▶ **TEXTAUSZUG**
============
Es ist überdies eine spannende Beschäftigung, breite Nachforschung in der Literatur über Cyberspace, MUDs und Internet zu starten, um eine gewisse Sensibilisierung der Sprache für dieses 'Neuland' festzustellen: Bei der Frage nach dem Konzept des Selbst istvon mehreren 'Selves'die Rede [2].Es wimmelt von Adjektiven wie 'unitary (oder unifed) self', 'essentialistic self', 'saturated self' (siehe Gergen 1991), 'authentic self' (Taylor 1992), 'real self' als Pendant zum, einerseits, 'virtual self', 'electronic self' oder 'cyberself' (Turkle 1995a, 1995b, 1997) und andererseits - 'presented self'; Dazu kommen noch 'second self' (Turkle 1995b), 'acceptable self' und 'embodied self' oder 'disembodied self' (Miller 1995). Die Liste geht weiter mit 'relational self', 'private self', 'autonomous self', 'narcisstic self', usw. Die vielen 'selves' werden bezeichnet als: multiple, fragmented (Taylor 1989); shattered (Glass 1993); produktiv (Kelly in Anlehnung an Marx) usw. Besonders vielfältig ist das Sprachrepertoire für die Komposita vom "Selbst": Self-image, Self-configuration, Self-creation, Self-fashioning, Self-definition, Self-discovery, Self-truth, Self-expression, Self-promotion, Self-presentation, Self-conception, Self-examination, Self-formation usw. Anthony Giddens spricht sogar von "reflexive project of the self":

"The reflexive project of the self, which consists in the sustaining of coherent, yet continuously revised, biographical narratives [3], takes place in the context of multiple choice as filtered through abstract systems". (Giddens 1991, 5)

Der "reflexive Selbstentwurf" ist also demzufolge ein Prozess, wo die persönliche Identität, oder Ich-Identität, wie sie Giddens nennt, durch ein reflexives Ordnen von Selbstdarstellungen (self-narratives [4]) konstituiert wird. Die Hauptfrage dabei: Ist die Identität einheitlich oder besteht sie aus mehreren Teilen? Prof. Dr. Sherry Turkle, die berühmte MUDs-Forscherin, die 1960 in Paris Poststrukturalismus, danach Anthropologie, Individualpsychologie und Soziologie studierte, wirft grundsätzliche Fragen auf:

  • Welche Arten von Persönlichkeiten konstruieren wir in der virtuellen Realität?

  • Welche Beziehung haben diese zu unserem traditionellen Begriff von der "unzerlegbaren" (untrennbaren) Persönlichkeit?

  • Sind diese als eine Erweiterung des Selbst zu betrachten oder als etwas vom Selbst Autonomes?

  • Lernen unsere verschiedenen 'Alltags-Selbst' etwas von den virtuellen "Charakteren"? Sind diese virtuellen "Oeuvres" Fragmente der Persönlichkeit im realen Leben? Wie stehen sie miteinander in Beziehung?
============
▶ **AUFGABE 1**
Stimmen diese Aussagen mit dem Textauszug überein? Antworten Sie jeweils mit Ja oder Nein und zitieren Sie die entscheidenden Worte wörtlich.
(a) Sherry Turkle studierte 1960 in Paris Poststrukturalismus.
(b) Der Ausdruck 'saturated self' wird Taylor zugeschrieben.
(c) Giddens nennt die persönliche Identität auch Ich-Identität.
▶ **AUFGABE 2**
Beantworten Sie diese Fragen zum Textauszug:
(a) Wer bezeichnet die vielen 'selves' als shattered?
(b) Welcher Autor wird für 'acceptable self' angegeben?
(c) Was nennt der Textauszug als Hauptfrage beim reflexiven Selbstentwurf?
Die Daten haben mit dem Textauszug nichts zu tun.

▶ **BEREITGESTELLTE DATEN**
============
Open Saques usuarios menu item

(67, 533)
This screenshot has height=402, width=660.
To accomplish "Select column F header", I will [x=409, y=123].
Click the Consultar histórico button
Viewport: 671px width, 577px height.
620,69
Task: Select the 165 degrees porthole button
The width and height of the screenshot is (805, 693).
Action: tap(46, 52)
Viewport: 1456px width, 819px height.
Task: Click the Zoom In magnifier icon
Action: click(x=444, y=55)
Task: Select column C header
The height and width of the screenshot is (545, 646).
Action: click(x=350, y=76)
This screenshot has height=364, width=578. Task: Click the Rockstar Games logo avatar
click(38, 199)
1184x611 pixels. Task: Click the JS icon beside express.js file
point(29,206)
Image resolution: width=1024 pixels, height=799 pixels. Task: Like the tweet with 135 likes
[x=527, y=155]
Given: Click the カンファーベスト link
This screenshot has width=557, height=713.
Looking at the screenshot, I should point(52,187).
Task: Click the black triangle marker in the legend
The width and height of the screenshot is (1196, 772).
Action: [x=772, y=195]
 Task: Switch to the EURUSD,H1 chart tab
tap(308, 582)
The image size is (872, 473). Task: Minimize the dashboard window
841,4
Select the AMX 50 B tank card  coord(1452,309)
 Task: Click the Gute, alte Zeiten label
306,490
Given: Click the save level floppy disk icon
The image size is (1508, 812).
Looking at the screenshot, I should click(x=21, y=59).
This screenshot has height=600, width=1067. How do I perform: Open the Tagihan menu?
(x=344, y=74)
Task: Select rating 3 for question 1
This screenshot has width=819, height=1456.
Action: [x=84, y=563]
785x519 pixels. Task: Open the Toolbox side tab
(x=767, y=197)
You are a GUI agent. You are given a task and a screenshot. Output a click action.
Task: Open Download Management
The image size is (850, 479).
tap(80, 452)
============
▶ **LÖSUNG 1**
(a) Ja: „die 1960 in Paris Poststrukturalismus, danach Anthropologie, Individualpsychologie und Soziologie studierte“
(b) Nein: „'saturated self' (siehe Gergen 1991)“
(c) Ja: „die persönliche Identität, oder Ich-Identität, wie sie Giddens nennt“

▶ **LÖSUNG 2**
(a) Glass (1993)
(b) Miller (1995)
(c) Ob die Identität einheitlich ist oder aus mehreren Teilen besteht.